▶ [DO THIS]: Swap "switch" for "toggle" in the data from the line with "The width and height of the screenshot is (987, 760)." up to and including the line with "tap(982, 389)", and give those lines back with nothing else altered.
[START DATA EXCERPTS]
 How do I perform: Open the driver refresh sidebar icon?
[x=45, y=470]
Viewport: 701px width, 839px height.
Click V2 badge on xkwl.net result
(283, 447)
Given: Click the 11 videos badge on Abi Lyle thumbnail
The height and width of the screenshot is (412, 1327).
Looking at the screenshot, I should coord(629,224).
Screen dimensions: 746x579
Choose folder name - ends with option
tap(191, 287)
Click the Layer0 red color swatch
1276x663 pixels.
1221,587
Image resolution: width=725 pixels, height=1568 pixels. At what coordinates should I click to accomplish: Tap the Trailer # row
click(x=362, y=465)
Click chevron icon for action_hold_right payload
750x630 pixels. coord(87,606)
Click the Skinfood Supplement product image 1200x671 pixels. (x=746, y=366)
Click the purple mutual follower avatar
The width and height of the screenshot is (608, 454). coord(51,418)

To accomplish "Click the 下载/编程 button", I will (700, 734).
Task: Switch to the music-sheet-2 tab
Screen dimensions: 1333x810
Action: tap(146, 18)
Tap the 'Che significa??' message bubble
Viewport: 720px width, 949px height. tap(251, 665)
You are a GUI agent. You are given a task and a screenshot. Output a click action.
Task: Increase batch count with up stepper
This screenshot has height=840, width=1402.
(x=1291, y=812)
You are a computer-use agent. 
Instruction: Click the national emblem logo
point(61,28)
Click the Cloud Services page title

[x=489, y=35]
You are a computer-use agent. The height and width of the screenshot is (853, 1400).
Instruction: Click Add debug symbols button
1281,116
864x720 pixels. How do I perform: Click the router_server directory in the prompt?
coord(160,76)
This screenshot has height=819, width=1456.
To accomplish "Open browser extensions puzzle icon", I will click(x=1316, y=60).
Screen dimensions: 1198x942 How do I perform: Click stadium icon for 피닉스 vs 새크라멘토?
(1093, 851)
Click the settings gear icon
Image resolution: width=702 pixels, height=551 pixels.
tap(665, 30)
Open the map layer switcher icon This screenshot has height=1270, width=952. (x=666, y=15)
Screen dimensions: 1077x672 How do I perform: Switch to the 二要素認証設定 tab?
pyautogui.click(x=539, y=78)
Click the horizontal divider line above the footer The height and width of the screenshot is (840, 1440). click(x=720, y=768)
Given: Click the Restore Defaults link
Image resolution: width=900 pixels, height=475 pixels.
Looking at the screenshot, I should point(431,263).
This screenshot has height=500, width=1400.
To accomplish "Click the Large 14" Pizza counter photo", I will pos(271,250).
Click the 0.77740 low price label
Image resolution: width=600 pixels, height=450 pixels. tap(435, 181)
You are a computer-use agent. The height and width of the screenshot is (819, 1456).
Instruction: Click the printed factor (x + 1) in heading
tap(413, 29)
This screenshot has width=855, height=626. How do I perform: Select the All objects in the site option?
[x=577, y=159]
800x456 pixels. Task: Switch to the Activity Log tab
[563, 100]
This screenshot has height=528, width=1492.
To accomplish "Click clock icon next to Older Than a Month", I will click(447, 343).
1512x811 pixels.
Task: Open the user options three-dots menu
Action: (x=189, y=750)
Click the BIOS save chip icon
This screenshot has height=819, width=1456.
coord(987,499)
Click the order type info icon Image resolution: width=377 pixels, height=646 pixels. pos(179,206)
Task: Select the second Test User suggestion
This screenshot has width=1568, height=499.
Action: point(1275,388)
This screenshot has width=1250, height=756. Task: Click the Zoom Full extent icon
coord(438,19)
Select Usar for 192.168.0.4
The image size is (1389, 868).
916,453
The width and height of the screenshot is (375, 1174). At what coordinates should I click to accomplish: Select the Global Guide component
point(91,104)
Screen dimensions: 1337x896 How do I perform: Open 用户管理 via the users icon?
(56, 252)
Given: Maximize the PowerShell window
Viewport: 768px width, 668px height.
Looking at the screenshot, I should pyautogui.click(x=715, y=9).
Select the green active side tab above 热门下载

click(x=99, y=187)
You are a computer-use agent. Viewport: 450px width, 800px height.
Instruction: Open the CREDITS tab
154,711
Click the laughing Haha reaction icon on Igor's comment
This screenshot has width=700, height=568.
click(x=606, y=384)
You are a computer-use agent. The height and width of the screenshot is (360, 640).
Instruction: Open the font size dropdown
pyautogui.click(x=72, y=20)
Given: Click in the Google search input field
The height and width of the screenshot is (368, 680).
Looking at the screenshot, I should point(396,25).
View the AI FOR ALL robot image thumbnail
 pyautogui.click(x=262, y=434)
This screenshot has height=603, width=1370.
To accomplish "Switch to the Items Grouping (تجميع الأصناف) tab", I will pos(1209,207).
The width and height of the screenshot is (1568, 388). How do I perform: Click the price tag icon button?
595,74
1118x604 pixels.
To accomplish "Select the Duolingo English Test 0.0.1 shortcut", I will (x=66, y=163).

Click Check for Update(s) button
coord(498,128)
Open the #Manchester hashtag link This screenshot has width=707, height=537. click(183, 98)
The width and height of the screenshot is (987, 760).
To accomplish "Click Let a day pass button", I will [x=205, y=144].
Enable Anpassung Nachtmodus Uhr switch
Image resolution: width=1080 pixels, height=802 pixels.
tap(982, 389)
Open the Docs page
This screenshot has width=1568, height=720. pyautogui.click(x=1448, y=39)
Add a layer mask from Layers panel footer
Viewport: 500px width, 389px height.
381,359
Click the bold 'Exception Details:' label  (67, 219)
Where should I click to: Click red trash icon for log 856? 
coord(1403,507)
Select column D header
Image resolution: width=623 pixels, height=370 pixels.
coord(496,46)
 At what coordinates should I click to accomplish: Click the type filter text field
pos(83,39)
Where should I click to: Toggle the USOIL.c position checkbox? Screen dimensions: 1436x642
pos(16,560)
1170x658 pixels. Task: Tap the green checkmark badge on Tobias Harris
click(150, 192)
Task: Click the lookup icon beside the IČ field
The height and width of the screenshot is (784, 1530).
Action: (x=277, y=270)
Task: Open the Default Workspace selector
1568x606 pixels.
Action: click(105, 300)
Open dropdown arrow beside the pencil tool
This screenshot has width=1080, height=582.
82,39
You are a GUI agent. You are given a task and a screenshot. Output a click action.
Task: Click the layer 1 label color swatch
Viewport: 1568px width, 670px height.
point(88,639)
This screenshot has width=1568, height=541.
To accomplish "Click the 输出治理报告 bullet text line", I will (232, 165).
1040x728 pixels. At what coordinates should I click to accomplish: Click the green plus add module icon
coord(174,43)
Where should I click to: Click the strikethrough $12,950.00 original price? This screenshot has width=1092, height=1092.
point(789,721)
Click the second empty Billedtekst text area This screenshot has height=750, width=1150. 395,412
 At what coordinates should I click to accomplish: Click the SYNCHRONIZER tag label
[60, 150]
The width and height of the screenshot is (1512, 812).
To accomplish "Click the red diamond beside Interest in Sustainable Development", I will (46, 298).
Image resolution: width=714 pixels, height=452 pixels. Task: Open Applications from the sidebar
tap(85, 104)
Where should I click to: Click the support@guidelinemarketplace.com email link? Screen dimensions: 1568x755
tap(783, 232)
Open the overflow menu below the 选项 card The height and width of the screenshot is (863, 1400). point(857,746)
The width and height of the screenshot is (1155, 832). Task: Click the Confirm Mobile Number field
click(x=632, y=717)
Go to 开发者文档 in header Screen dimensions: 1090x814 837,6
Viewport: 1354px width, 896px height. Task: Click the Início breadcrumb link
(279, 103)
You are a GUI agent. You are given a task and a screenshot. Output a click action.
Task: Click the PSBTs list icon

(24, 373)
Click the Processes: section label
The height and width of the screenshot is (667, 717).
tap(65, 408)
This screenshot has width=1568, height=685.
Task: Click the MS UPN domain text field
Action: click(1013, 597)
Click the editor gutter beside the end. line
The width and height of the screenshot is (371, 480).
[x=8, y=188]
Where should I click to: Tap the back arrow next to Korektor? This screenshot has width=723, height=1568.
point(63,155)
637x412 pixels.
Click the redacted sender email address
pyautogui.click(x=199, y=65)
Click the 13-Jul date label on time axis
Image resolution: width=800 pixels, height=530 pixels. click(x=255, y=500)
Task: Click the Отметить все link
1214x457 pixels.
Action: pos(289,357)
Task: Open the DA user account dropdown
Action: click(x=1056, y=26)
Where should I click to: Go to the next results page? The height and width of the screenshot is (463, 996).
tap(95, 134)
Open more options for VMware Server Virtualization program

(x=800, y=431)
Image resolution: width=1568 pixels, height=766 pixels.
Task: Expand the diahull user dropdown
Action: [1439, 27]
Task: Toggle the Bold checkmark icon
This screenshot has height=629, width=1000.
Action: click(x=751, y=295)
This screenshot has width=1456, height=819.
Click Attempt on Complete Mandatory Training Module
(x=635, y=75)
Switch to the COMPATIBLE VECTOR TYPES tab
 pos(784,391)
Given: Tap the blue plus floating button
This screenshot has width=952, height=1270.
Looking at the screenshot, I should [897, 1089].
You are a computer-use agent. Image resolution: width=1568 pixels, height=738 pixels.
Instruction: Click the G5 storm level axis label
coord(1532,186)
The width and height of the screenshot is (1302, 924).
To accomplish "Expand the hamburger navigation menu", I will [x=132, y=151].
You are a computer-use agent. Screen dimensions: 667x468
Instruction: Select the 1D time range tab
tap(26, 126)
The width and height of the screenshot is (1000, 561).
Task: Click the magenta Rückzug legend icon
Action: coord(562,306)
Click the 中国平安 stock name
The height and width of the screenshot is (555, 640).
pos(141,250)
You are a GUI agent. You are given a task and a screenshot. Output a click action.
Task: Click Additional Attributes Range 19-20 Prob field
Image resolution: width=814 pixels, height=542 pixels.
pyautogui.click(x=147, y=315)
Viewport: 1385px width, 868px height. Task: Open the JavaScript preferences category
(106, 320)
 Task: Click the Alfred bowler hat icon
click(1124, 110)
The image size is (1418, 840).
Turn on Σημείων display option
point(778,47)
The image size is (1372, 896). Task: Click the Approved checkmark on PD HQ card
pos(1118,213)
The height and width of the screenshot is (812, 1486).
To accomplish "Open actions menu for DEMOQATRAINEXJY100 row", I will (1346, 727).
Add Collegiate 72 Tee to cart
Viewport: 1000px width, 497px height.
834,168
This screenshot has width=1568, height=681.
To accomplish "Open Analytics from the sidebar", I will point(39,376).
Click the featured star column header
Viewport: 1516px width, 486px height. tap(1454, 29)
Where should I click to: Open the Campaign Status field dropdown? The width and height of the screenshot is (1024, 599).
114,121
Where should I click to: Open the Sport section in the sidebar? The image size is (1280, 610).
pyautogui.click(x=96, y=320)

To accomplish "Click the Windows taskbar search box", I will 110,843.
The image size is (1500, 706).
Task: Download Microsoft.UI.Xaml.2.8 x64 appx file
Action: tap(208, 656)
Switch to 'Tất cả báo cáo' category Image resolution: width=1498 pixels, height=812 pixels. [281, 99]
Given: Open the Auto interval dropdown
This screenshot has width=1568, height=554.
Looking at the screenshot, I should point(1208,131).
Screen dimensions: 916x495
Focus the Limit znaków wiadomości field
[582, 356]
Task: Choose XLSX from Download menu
[END DATA EXCERPTS]
▶ [PROBLEM SOLUTION]:
The width and height of the screenshot is (987, 760).
To accomplish "Click Let a day pass button", I will [x=205, y=144].
Enable Anpassung Nachtmodus Uhr toggle
Image resolution: width=1080 pixels, height=802 pixels.
tap(982, 389)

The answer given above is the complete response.